The rain was really only spitting, but the wind was getting stronger and stronger. We listened to the radio, as the speed of it raised incrementally. I put the baby to bed, feeling the bed shake along with the house, watching the trees bend over sideways. The power went out, and my child, my rock, my bastion in the storm, slept through the hurricane.

It waxed, and then finally waned. I went outside and sat on the park bench outside of our house. Our neighbour played his saxaphone, the strains of which floated into the eerie greenish sky, not quite mournful, but sad nonetheless, and I surveyed the damage. Trees had lost large clumps of leaves which nestled themselves against cars, some leaves were stuck flat against the side of our house. I heard the damage was worse elsewhere.

Ender fussed because he wasn't allowed outside, and I placated him with horrible preprepared toddler meals that reminded me of kitty chow. We cracked open a can of meatballs and gravy for ourselves, and ate while it was still light. After the babe fell asleep, we read by the light of our flashlights until we fell asleep from the deathly silence of a city without electricity.

After it all, I feel Nova Scotian again. And my family has been baptized by a hurricane.

Wednesday, September 1, 2010

100th post

And after the expected hiatus, I'm back. And at the 100th blog post, to boot.

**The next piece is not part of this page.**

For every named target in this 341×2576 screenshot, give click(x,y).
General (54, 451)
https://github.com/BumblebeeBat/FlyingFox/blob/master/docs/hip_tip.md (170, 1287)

After a lag in posting I'm bound to leave something out, but I'll try my best:

Through most of July and August, my husband and I were packing, stressing, packing some more. We saw more of our friends than we had the entire year past. Everyone refused to say good-bye. There was a common element of denial where they all gave a crooked smile and said they'd come visit us before we left. While these didn't (and couldn't have) come to fruition, it was still nice to know people will miss us. Ender became rapidly more able to walk around this time, parading like a small tyrant unpacking boxes and causing general adorable misery. The movers came. The movers left. Our fish tank cracked. The fish were moved to a beer cooler, and seemed happy enough about it. We waved our things goodbye and made final preparations.

Ender and I took the plane together a few days later, which was a generally pleasant experience. It was his fifth plane trip, so by now he's an old pro. He waved bye-bye to each person leaving the plane, in turn. He crawled the walls of the bus shuttle as we made our way to the hotel. Upon check-in, I stripped him down to his diaper, where he giggled and rolled around on pristine linens. We napped. We had room service.

My dad and Mike travelled by car, taking various things we didn't want to wait to arrive with the movers. They arrived in the morning and slept in my fairly gracious suite, after 24 hours of straight driving.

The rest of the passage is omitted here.